=== DATA UNDER STUDY ===

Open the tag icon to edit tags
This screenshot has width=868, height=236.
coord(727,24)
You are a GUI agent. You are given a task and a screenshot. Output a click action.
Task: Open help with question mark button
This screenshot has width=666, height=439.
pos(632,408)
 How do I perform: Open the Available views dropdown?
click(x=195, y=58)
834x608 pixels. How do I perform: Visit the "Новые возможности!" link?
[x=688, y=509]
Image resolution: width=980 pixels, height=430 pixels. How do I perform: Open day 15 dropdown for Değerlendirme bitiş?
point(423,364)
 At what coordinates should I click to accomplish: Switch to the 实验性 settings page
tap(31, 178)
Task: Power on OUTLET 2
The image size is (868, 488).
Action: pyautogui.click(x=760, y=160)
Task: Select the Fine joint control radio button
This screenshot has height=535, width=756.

===
=== DATA UNDER STUDY ===

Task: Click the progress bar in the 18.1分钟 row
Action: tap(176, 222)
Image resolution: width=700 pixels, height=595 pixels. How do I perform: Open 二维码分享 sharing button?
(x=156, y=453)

===

- ACTION ITEM: Print, from the entries above, the line with "At what coordinates", the line with "This screenshot has height=535, width=756." and all lines between them, exactly and with nothing else.

- OUTPUT FOR THIS EXERCISE:
 At what coordinates should I click to accomplish: Switch to the 实验性 settings page
tap(31, 178)
Task: Power on OUTLET 2
The image size is (868, 488).
Action: pyautogui.click(x=760, y=160)
Task: Select the Fine joint control radio button
This screenshot has height=535, width=756.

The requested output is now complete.